Where are we today in relation to COVID-19?

It is impossible to provide any up-to-date data as these change as we are writing. There are breaking news stories every hour, to the point that journals such as “The New England Journal of Medicine” have set in place a new series of practices to be applied to all submitted manuscripts describing the COVID-19 outbreak.[5] The only certainty is that the spread is enormous: it has reached more than 100 countries or territories – up from 50 a week earlier. The good news is that COVID-19 appears to be less pathogenic than MERS-CoV and SARS-CoV.[1] The majority of illnesses and deaths are (were) in Hubei province, where the city of Wuhan is located, with a rate of death between 0.5 and 2%, which is significantly lower than that of the previous corona infections. Elsewhere, the death rate seems to be higher – around 4–6% – but the rate depends on the number of infected people, which is unknown. Countries that have identified just tens of cases will likely have hundreds more undetected circulating cases.
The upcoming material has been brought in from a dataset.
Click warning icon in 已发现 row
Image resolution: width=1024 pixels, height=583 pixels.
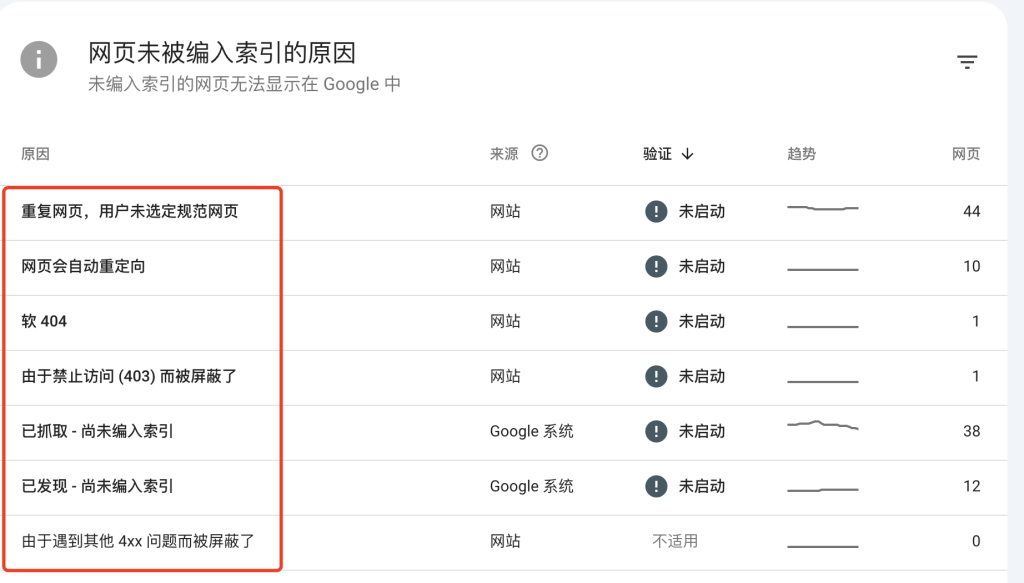click(x=656, y=486)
This will lower the death rate. And this, in a way, is bad news. The major SARS-CoV and MERS-CoV casualties were by nosocomial transition in hospital, linked to the use of aerosol procedures in patients with respiratory disease.[6] Nosocomial spread and higher mortality allow effective containment of the virus through syndromic (fever) surveillance and contact reduction. On the contrary, a lack of severe disease manifestations, as for COVID-19, reduces the possibility of containing the spread. If infected people remain asymptomatic or mildly symptomatic, they will not end up in healthcare centres or hospitals. Instead, they will continue to go to work, to play sport and to travel, thereby spreading the virus to their contacts, even internationally. This is most likely what has happened with COVID-19, favoured by the global interconnection we have created in our crowded world of 7.8 billion people. The lower pathogeny of a virus, the higher its transmission, particularly when combined with super-spreader events. Ironically, it seems that globalisation induces improvements in commercial and social practices, but it also provides ideal environments and opportunities for the zoonotic pathogens to infect human beings.

What is the relation of COVID-19 to cardiovascular disease?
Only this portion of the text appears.